(Data entries)
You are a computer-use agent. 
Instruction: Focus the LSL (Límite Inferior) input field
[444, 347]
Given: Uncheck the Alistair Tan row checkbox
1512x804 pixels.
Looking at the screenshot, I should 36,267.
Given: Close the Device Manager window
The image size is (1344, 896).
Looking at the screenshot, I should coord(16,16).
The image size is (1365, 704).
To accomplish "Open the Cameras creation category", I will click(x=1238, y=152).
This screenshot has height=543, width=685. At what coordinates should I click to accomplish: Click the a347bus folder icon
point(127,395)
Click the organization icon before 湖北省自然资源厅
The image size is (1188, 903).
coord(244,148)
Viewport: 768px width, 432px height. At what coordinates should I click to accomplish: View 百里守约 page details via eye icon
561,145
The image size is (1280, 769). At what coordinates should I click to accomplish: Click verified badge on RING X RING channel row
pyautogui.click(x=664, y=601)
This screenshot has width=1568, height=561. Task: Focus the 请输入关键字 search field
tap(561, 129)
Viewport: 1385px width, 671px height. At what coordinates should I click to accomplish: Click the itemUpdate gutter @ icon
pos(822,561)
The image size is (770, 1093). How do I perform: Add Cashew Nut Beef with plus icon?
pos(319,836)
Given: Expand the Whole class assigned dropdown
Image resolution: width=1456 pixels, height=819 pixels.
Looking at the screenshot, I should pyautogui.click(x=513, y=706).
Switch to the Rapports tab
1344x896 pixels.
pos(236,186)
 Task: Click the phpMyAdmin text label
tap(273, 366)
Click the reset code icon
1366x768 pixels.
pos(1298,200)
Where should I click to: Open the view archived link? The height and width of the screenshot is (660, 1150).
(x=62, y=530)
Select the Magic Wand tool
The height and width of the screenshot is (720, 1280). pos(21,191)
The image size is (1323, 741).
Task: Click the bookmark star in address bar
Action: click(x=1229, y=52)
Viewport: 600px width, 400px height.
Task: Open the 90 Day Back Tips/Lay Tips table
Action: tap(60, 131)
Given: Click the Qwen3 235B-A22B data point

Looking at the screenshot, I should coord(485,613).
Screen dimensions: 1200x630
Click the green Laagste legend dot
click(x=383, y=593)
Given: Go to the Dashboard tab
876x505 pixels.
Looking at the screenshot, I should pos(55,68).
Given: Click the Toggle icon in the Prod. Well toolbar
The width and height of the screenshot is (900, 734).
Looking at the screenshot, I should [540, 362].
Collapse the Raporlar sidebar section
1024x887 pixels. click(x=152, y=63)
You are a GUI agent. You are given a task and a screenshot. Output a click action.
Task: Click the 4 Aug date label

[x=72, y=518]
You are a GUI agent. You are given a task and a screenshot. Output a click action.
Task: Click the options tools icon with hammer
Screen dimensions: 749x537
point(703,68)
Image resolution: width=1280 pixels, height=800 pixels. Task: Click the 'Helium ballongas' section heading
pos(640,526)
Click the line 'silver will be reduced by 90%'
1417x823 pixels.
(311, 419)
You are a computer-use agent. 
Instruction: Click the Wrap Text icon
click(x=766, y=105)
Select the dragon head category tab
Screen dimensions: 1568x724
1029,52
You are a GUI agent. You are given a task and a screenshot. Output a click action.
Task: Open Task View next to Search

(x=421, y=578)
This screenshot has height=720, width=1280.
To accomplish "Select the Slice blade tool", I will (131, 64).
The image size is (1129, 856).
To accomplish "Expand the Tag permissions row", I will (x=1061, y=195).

● What is being asked
Reproduce exactly the line containing "Click the green Laagste legend dot" and every line after it through the end of the records above, and nothing else.

● Answer to this task
Click the green Laagste legend dot
click(x=383, y=593)
Given: Go to the Dashboard tab
876x505 pixels.
Looking at the screenshot, I should pos(55,68).
Given: Click the Toggle icon in the Prod. Well toolbar
The width and height of the screenshot is (900, 734).
Looking at the screenshot, I should [540, 362].
Collapse the Raporlar sidebar section
1024x887 pixels. click(x=152, y=63)
You are a GUI agent. You are given a task and a screenshot. Output a click action.
Task: Click the 4 Aug date label

[x=72, y=518]
You are a GUI agent. You are given a task and a screenshot. Output a click action.
Task: Click the options tools icon with hammer
Screen dimensions: 749x537
point(703,68)
Image resolution: width=1280 pixels, height=800 pixels. Task: Click the 'Helium ballongas' section heading
pos(640,526)
Click the line 'silver will be reduced by 90%'
1417x823 pixels.
(311, 419)
You are a computer-use agent. 
Instruction: Click the Wrap Text icon
click(x=766, y=105)
Select the dragon head category tab
Screen dimensions: 1568x724
1029,52
You are a GUI agent. You are given a task and a screenshot. Output a click action.
Task: Open Task View next to Search

(x=421, y=578)
This screenshot has height=720, width=1280.
To accomplish "Select the Slice blade tool", I will (131, 64).
The image size is (1129, 856).
To accomplish "Expand the Tag permissions row", I will (x=1061, y=195).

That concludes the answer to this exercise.